◆ **PROBLEM REQUIREMENTS**: Print the data below exactly as it appears.
INPUT DATA below:
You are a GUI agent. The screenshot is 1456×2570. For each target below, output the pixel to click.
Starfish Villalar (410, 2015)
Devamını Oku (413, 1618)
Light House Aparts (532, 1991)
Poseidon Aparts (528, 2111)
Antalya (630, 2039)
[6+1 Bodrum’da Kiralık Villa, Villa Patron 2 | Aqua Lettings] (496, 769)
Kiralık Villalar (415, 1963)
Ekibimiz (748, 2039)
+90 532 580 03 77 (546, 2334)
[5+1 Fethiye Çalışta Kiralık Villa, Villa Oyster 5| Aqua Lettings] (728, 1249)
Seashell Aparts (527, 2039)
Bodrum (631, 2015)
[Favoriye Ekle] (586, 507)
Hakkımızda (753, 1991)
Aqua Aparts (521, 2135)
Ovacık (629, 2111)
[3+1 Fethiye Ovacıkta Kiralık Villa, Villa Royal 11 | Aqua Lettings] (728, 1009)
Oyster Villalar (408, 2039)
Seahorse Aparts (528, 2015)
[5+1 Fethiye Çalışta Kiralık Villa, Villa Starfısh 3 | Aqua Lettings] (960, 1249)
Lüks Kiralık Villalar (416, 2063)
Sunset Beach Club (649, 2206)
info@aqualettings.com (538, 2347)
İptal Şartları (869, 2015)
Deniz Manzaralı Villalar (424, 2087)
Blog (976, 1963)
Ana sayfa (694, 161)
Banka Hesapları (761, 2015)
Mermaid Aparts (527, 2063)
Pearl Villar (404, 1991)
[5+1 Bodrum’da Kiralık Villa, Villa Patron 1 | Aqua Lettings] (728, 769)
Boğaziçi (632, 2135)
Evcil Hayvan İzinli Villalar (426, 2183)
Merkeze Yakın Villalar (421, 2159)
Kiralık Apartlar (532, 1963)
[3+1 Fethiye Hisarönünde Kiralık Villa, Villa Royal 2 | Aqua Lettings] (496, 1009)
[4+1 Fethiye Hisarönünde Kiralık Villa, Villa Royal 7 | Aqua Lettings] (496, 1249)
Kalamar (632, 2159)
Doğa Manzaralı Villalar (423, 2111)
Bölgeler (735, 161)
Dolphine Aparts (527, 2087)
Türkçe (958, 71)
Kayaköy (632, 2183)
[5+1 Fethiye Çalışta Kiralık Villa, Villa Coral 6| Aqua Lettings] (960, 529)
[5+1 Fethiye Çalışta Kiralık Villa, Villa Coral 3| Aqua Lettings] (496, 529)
End of INPUT DATA.
◆ **TASK RESPONSE**:
You are a GUI agent. The screenshot is 1456×2570. For each target below, output the pixel to click.
Starfish Villalar (410, 2015)
Devamını Oku (413, 1618)
Light House Aparts (532, 1991)
Poseidon Aparts (528, 2111)
Antalya (630, 2039)
[6+1 Bodrum’da Kiralık Villa, Villa Patron 2 | Aqua Lettings] (496, 769)
Kiralık Villalar (415, 1963)
Ekibimiz (748, 2039)
+90 532 580 03 77 (546, 2334)
[5+1 Fethiye Çalışta Kiralık Villa, Villa Oyster 5| Aqua Lettings] (728, 1249)
Seashell Aparts (527, 2039)
Bodrum (631, 2015)
[Favoriye Ekle] (586, 507)
Hakkımızda (753, 1991)
Aqua Aparts (521, 2135)
Ovacık (629, 2111)
[3+1 Fethiye Ovacıkta Kiralık Villa, Villa Royal 11 | Aqua Lettings] (728, 1009)
Oyster Villalar (408, 2039)
Seahorse Aparts (528, 2015)
[5+1 Fethiye Çalışta Kiralık Villa, Villa Starfısh 3 | Aqua Lettings] (960, 1249)
Lüks Kiralık Villalar (416, 2063)
Sunset Beach Club (649, 2206)
info@aqualettings.com (538, 2347)
İptal Şartları (869, 2015)
Deniz Manzaralı Villalar (424, 2087)
Blog (976, 1963)
Ana sayfa (694, 161)
Banka Hesapları (761, 2015)
Mermaid Aparts (527, 2063)
Pearl Villar (404, 1991)
[5+1 Bodrum’da Kiralık Villa, Villa Patron 1 | Aqua Lettings] (728, 769)
Boğaziçi (632, 2135)
Evcil Hayvan İzinli Villalar (426, 2183)
Merkeze Yakın Villalar (421, 2159)
Kiralık Apartlar (532, 1963)
[3+1 Fethiye Hisarönünde Kiralık Villa, Villa Royal 2 | Aqua Lettings] (496, 1009)
[4+1 Fethiye Hisarönünde Kiralık Villa, Villa Royal 7 | Aqua Lettings] (496, 1249)
Kalamar (632, 2159)
Doğa Manzaralı Villalar (423, 2111)
Bölgeler (735, 161)
Dolphine Aparts (527, 2087)
Türkçe (958, 71)
Kayaköy (632, 2183)
[5+1 Fethiye Çalışta Kiralık Villa, Villa Coral 6| Aqua Lettings] (960, 529)
[5+1 Fethiye Çalışta Kiralık Villa, Villa Coral 3| Aqua Lettings] (496, 529)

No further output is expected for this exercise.